▸ **What is required**
Search the listing for the word "contra". Copy every line where it is found.

*** Begin section ***

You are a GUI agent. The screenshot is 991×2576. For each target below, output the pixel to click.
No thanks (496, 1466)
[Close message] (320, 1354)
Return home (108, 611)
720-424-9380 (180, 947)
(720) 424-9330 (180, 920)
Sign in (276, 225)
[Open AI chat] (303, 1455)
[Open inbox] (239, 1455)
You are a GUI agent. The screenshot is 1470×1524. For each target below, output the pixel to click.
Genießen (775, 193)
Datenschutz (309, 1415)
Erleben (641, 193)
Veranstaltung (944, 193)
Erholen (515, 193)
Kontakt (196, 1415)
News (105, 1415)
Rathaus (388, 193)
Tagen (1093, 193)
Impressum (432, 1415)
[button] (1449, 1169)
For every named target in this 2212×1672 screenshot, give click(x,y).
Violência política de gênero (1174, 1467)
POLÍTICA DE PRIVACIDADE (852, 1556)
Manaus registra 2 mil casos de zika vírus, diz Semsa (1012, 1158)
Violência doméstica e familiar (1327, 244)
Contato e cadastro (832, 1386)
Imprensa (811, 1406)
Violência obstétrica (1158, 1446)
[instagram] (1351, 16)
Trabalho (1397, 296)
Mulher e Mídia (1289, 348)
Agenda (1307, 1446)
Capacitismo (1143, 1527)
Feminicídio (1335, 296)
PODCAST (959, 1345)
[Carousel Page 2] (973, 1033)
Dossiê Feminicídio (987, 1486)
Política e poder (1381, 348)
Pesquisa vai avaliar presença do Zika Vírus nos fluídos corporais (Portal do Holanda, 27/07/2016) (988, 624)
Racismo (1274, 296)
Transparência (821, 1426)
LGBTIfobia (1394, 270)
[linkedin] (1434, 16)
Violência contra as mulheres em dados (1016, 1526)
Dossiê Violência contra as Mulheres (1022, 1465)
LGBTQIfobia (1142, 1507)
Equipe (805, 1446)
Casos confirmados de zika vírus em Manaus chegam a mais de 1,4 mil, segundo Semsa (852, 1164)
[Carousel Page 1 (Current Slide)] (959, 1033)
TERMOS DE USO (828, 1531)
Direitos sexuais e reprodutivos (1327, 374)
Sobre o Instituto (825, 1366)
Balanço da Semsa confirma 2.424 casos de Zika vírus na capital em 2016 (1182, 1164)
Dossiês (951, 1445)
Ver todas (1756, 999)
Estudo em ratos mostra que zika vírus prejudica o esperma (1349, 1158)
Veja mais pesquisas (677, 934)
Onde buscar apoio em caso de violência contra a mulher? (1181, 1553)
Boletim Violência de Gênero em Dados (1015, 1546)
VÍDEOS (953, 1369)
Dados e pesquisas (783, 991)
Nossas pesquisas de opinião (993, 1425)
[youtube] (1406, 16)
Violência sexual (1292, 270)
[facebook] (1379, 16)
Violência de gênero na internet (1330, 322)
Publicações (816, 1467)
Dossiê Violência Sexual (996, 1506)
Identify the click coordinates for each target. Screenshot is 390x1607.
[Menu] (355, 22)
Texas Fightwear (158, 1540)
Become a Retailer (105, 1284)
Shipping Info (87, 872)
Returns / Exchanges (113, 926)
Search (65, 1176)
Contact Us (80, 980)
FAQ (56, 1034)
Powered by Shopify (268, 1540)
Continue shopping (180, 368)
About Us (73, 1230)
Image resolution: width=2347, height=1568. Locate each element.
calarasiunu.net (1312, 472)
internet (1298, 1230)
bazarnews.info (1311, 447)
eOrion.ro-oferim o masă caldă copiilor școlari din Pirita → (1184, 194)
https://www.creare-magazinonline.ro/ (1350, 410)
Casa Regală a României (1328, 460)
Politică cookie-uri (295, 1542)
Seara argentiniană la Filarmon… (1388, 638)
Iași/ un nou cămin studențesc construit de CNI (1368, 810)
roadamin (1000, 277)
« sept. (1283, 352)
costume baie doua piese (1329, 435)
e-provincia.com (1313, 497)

*** End section ***

▸ **Result**
Violência contra as mulheres em dados (1016, 1526)
Dossiê Violência contra as Mulheres (1022, 1465)
Onde buscar apoio em caso de violência contra a mulher? (1181, 1553)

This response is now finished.